Brexit angst leaves almost no currency untouched with days to go

A campaigner arranges #Lexit The Left Leave Campaign leaflets on a table in Manchester, UK, on June 11. PHOTO: BLOOMBERG

(Bloomberg) - Brexit stresses are seeping into virtually every corner of the global foreign-exchange market. Of 16 major currencies tracked by Bloomberg, all but three have seen a jump in the cost to hedge against big declines as Britain's referendum on whether to stay in the European Union approaches.

The pound posted the biggest increase, closely followed by its continental neighbors amid speculation a vote on Thursday to leave would encourage other countries to reconsider their own membership.

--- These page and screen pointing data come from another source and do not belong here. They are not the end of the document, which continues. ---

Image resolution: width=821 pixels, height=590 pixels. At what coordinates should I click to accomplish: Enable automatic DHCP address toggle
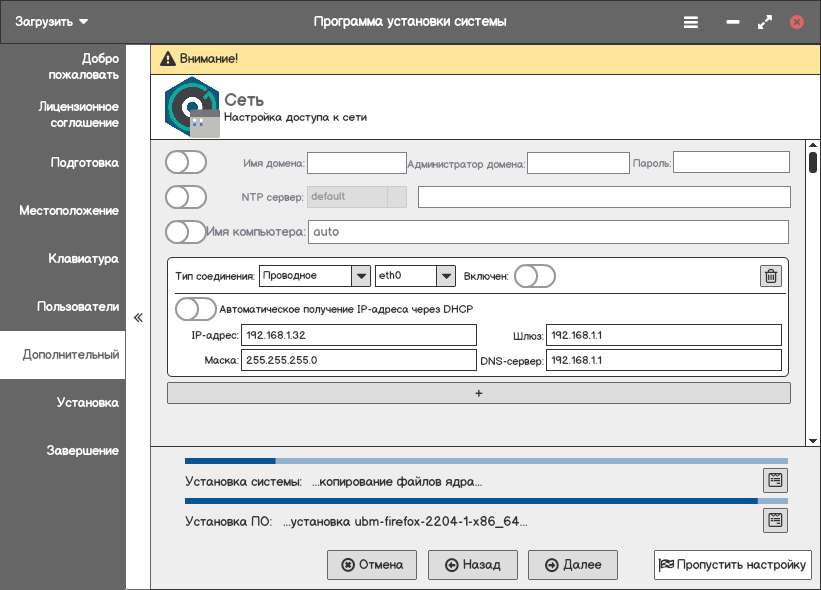point(195,309)
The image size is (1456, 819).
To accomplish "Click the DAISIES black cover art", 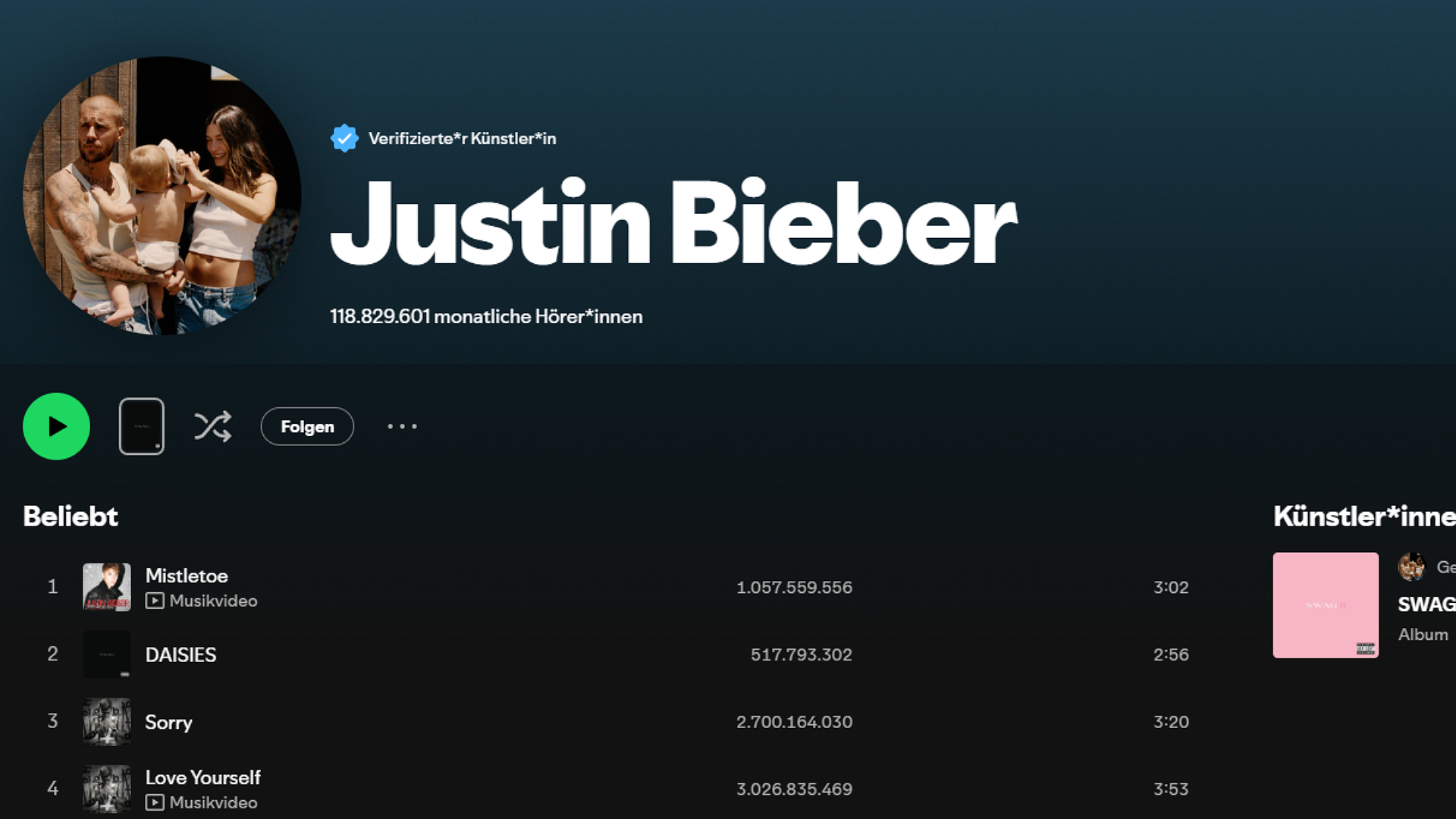I will (106, 654).
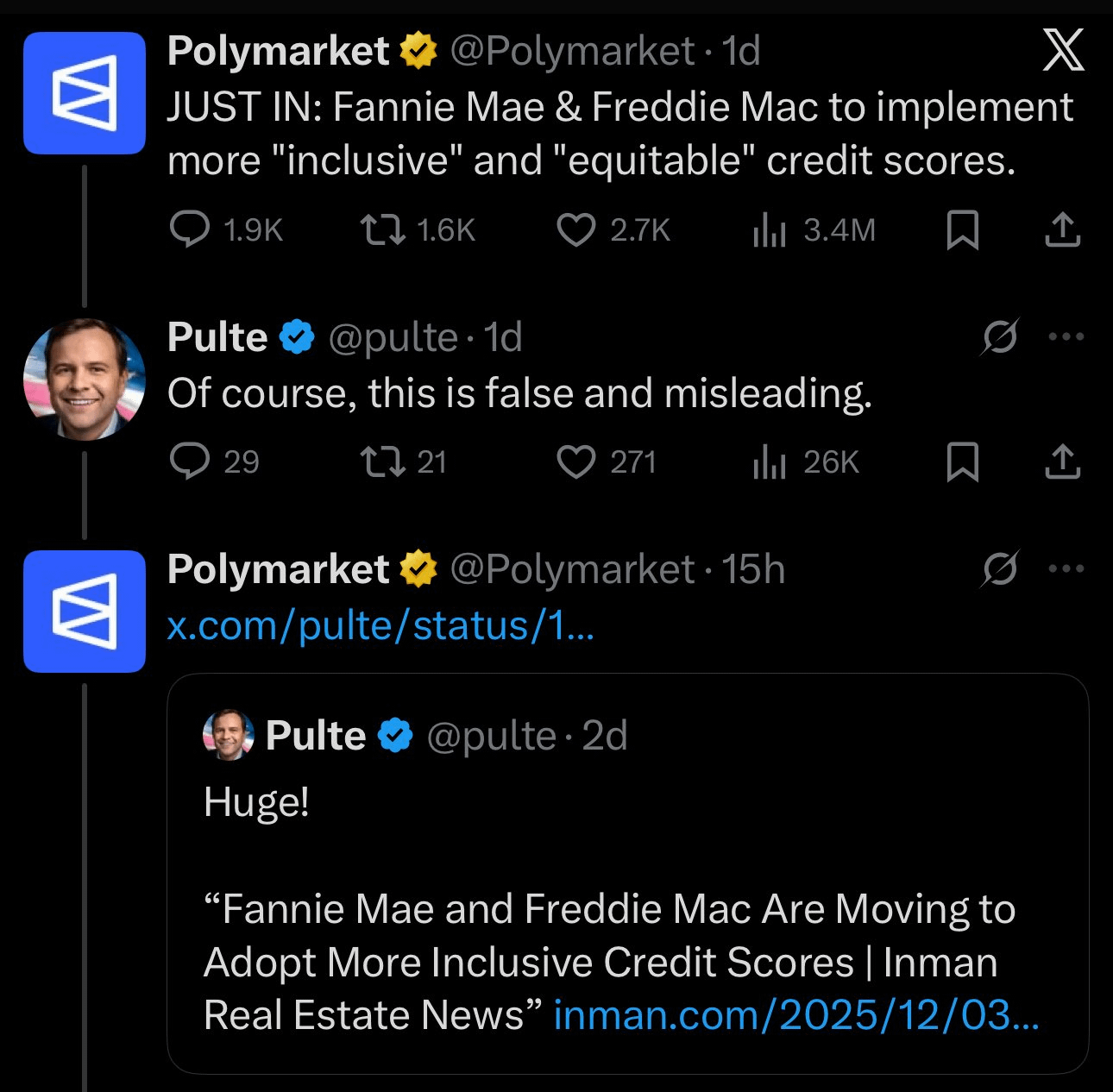
Task: Like Pulte's reply with 271 likes
Action: 575,461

The jump in options costs is a sign that foreign exchange is reverting to what's known as a risk-on, risk-off market, where moves have less to do with local fundamentals and are more driven by global sentiment.

It also reflects how the UK campaign has become increasingly internationalized in recent days, with policy makers from Japan, Switzerland and the US joining Bank of England Governor Mark Carney in decrying the potential consequences of a Brexit on markets and economies.

"When you have a risk-off trigger that's big enough, there tends to be contagion - it's just the way it is," said John Hardy, the Hellerup, Denmark-based head of foreign-exchange strategy at Saxo Bank A/S, who in February warned about the risks the vote posed for the euro.

He sees sterling ending the year more than 2 per cent weaker at US$1.40.

"The pattern we've established so far will probably intensify" on a vote to leave, Hardy said, "so you'll see the Swiss franc being the strongest from safe-haven-seeking as an immediate reaction, and the euro less so because the questions for Europe will suddenly loom very large."

For most currencies, the jump in options costs began about two weeks ago, when the June 23 referendum suddenly hove into view, accompanied by a series of opinion polls which, for the first time, showed the "Leave" camp consistently ahead.

Some surveys this weekend showed "Remain" with a slight lead. Among the 16 major currencies, the only ones not to have seen an increase in bearish bets are Brazil's real - which has been rallying as the nation overcomes its own political upheavals - the yen and the Swiss franc. These last two are traditional havens, whose costs of hedging losses have tumbled, just as the others' surged to the highest in months or even years.

"We saw this move of people being more prepared when we saw this flip in the polls," said Ulrich Leuchtmann, Frankfurt-based head of currency strategy at Commerzbank AG.

A Brexit vote "would create pressure on all the less-liquid currencies like the Swedish krona, Norwegian krone and the eastern European currencies." Leuchtmann, whose sees the pound rallying to US$1.47 by year- end from about US$1.44 at the end of last week, said in an interview Wednesday that he hadn't fielded a single client query that day that wasn't related to Brexit.

The premium on one-month contracts to sell the pound versus the US dollar over those to buy widened 2.7 percentage points from June 3 to June 14, when it peaked at 8.9 percentage points. That's the biggest premium based on end-of-day prices since Bloomberg started collecting the risk-reversals data in 2003. The gap slipped back to 8 percentage points on Friday.

Sterling is the second-biggest loser among major currencies this year, weakening more than 2 per cent versus the US dollar. The euro posted the next-biggest jump in the premium on bearish options - a 2.2 percentage-point jump to a 4 1/2-year high of 3.3 percentage points last Tuesday.

The pound has been bounced around by opinion polls throughout the referendum campaign, dropping as much as 6.1 per cent year-to-date at the end of February, before briefly wiping out its 2016 decline twice last month as surveys suggested the "Remain" camp was gaining ground.